Testo di studio:
┏━━
IN PRINCIPIO ERA IL VERBO - Letture dalla Liturgia nella XVII Domenica del Tempo Ordinario - "Dallo da mangiare alla gente" - Commento a cura della Prof. Elisabetta Acide -

Un solo Signore, una sola fede, un solo battesimo. Un solo Dio e Padre di tutti, che è al di sopra di tutti, opera per mezzo di tutti ed è presente in tutti.

2 Re 4, 42-44

Dal secondo libro dei Re

In quei giorni, da Baal Salisà venne un uomo, che portò pane di primizie all’uomo di Dio: venti pani d’orzo e grano novello che aveva nella bisaccia.
Eliseo disse: “Dallo da mangiare alla gente”. Ma il suo servitore disse: “Come posso mettere questo davanti a cento persone?”. Egli replicò: “Dallo da mangiare alla gente. Poiché così dice il Signore: “Ne mangeranno e ne faranno avanzare””.
Lo pose davanti a quelli, che mangiarono e ne fecero avanzare, secondo la parola del Signore.

Sal.144

RIT: Apri la tua mano, Signore, e sazia ogni vivente.

Ti lodino, Signore, tutte le tue opere
e ti benedicano i tuoi fedeli.
Dicano la gloria del tuo regno
e parlino della tua potenza.
┗━━
Dati mostrati:
┏━━
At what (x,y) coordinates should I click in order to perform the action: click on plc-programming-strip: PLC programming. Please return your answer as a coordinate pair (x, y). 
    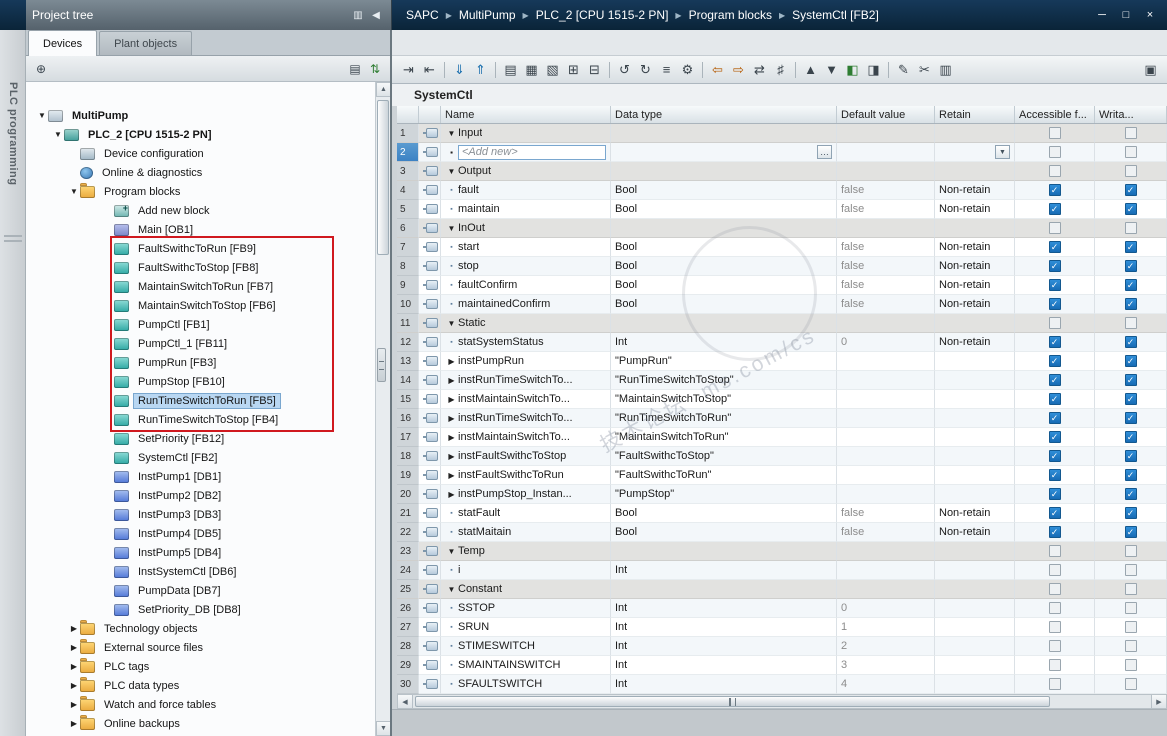
    Looking at the image, I should click on (13, 383).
┗━━
Compito da svolgere:
Ricopia per intero il testo con le letture della domenica, parola per parola e senza cambiare nulla.

Risposta:
IN PRINCIPIO ERA IL VERBO - Letture dalla Liturgia nella XVII Domenica del Tempo Ordinario - "Dallo da mangiare alla gente" - Commento a cura della Prof. Elisabetta Acide -

Un solo Signore, una sola fede, un solo battesimo. Un solo Dio e Padre di tutti, che è al di sopra di tutti, opera per mezzo di tutti ed è presente in tutti.

2 Re 4, 42-44

Dal secondo libro dei Re

In quei giorni, da Baal Salisà venne un uomo, che portò pane di primizie all’uomo di Dio: venti pani d’orzo e grano novello che aveva nella bisaccia.
Eliseo disse: “Dallo da mangiare alla gente”. Ma il suo servitore disse: “Come posso mettere questo davanti a cento persone?”. Egli replicò: “Dallo da mangiare alla gente. Poiché così dice il Signore: “Ne mangeranno e ne faranno avanzare””.
Lo pose davanti a quelli, che mangiarono e ne fecero avanzare, secondo la parola del Signore.

Sal.144

RIT: Apri la tua mano, Signore, e sazia ogni vivente.

Ti lodino, Signore, tutte le tue opere
e ti benedicano i tuoi fedeli.
Dicano la gloria del tuo regno
e parlino della tua potenza.